Use in your select function the function starts_with:

df %>% mutate(A = rowMeans(select(., starts_with("A"))))

If you search the help for select_helpers you find several more.

ricoderks
  • 1,619
  • 9
  • 13
  • Thanks for this answer. This is essentially my second 'what works' example, except using starts_with(). Unfortunately, this gets very slow very quickly, so I was hoping there would be a faster solution. – simoncolumbus Feb 11 '19 at 10:39
  • 1
    Sorry, I missed the performance part! – ricoderks Feb 11 '19 at 11:13
4

Base R is the fastest in my tests.
I will use a bigger dataframe.

library(tidyverse)
library(microbenchmark)
library(ggplot2)

set.seed(1234)

n <- 1e4
df <- data.frame(A1 = rnorm(n, 0, 1),
                 A2 = rnorm(n, 0, 1),
                 A3 = rnorm(n, 0, 1),
                 B1 = rnorm(n, 0, 1),
                 B2 = rnorm(n, 0, 1))

mb <- microbenchmark(
  m1 = df %>% mutate(A = (A1 + A2 + A3)/3),
  m2 = df %>% mutate(A = rowMeans(select(., A1:A3))),
  m3 = df %>% mutate(A = reduce(.[, grepl("^A", names(.))], `+`) / ncol(.[, grepl("^A", names(.))])),
  m4 = rowMeans(df[, grep("^A", names(df))]),
  m5 = df[, grep("^A", names(df))] %>% rowMeans()
)

mb

autoplot(mb)

The purely base R way is faster, followed by the base R subsetting/dplyr pipe.

Rui Barradas
  • 70,273
  • 8
  • 34
  • 66
  • Nice benchmark!

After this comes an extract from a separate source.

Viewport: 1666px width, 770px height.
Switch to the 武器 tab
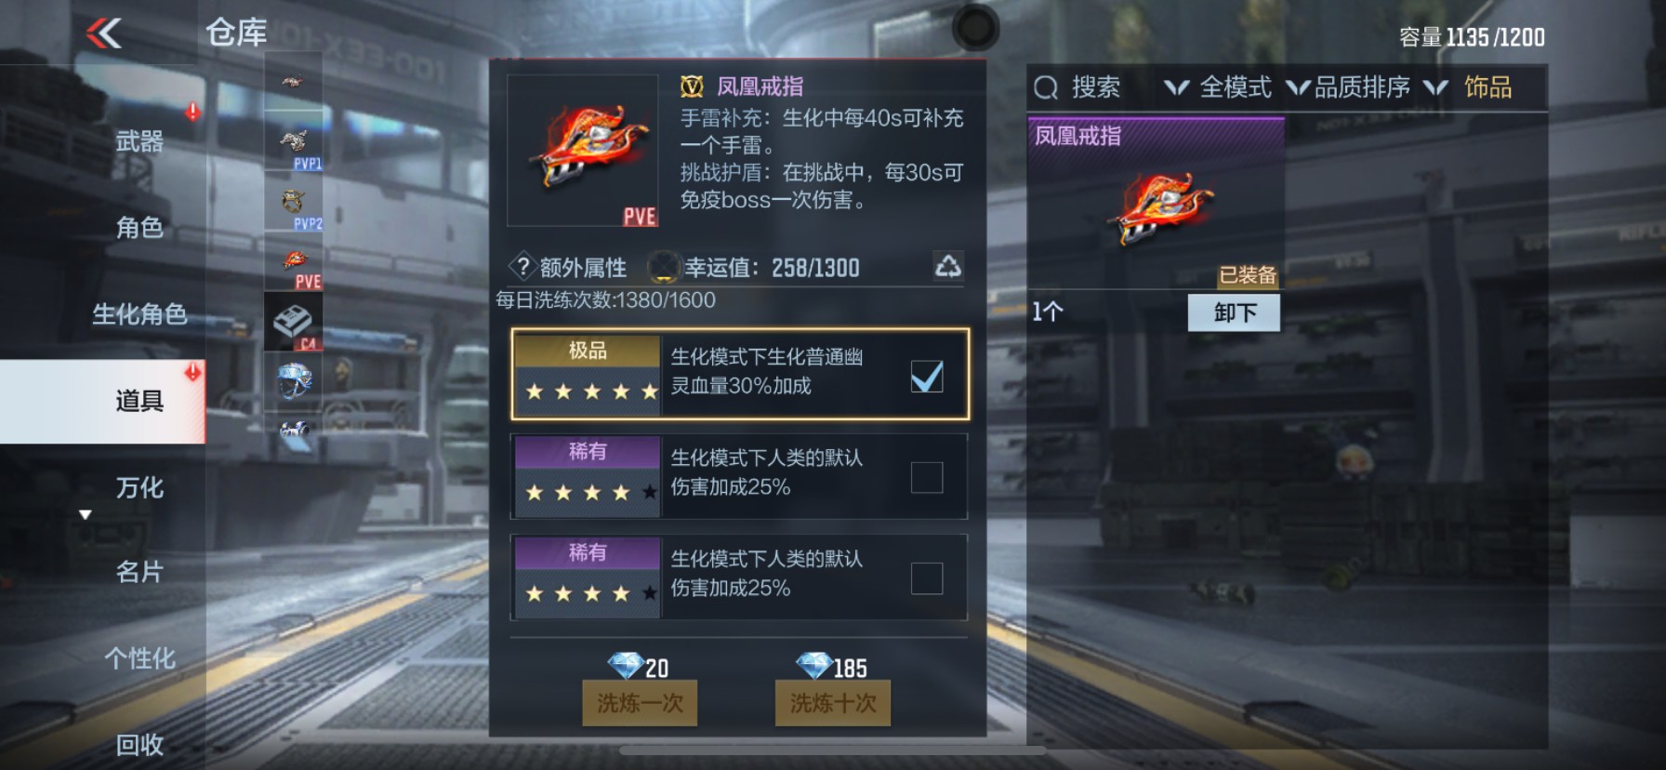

Doesn't impact the performance that much, but should be noted that for the same output `%>% cbind(df, A = .)` (or something similar) would need to be added to `m4` and `m5`. – arg0naut91 Feb 11 '19 at 11:14
  • 1
    @arg0naut Or `%>% bind_cols(df, A = .)`, to use a `dplyr` function. – Rui Barradas Feb 11 '19 at 12:59
2

In my previous version I thought that rowMeans is the concern, but actually what is slowing down the calculation is the usage of select - better just stick with the grep family:

df %>% mutate(A = rowMeans(.[, grepl("^A", names(.))]))
arg0naut91
  • 14,574
  • 2
  • 17
  • 38